--- AVAILABLE RECORDS ---
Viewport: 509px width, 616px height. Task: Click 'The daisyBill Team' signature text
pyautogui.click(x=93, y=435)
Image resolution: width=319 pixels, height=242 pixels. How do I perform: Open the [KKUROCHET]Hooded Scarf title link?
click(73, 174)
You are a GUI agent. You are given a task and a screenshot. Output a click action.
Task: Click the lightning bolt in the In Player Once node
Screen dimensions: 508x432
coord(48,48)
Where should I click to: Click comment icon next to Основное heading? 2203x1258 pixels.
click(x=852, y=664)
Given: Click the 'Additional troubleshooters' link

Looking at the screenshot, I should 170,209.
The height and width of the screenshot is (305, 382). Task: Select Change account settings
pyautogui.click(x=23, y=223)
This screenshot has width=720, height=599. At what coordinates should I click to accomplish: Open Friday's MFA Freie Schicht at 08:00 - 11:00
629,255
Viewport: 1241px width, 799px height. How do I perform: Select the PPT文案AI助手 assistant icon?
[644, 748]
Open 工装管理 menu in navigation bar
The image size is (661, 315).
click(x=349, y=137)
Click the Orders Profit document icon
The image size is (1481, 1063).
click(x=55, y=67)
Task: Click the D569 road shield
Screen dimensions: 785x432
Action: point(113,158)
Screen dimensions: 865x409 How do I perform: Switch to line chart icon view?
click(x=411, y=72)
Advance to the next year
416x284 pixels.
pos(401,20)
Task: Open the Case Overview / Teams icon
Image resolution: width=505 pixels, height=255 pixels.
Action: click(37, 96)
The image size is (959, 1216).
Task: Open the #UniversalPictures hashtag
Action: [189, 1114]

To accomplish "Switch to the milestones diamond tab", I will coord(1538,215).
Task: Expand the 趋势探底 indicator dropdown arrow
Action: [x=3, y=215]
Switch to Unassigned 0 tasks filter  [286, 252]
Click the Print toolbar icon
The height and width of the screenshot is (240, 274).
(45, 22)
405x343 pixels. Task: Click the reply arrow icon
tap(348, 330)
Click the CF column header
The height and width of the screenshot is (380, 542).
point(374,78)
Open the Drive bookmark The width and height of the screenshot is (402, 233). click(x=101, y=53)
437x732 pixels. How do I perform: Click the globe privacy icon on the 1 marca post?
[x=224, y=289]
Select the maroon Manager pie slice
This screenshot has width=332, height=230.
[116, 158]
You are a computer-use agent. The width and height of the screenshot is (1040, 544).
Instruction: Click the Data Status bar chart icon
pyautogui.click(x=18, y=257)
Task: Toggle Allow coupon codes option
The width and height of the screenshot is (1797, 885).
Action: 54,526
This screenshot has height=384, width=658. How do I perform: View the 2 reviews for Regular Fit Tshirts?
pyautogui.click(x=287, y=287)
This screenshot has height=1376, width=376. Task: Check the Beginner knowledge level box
---
> **THE PROBLEM**: How many lines in the data above contain the string "accomplish"? Reply with the number alone.

> **RESPONSE**: 2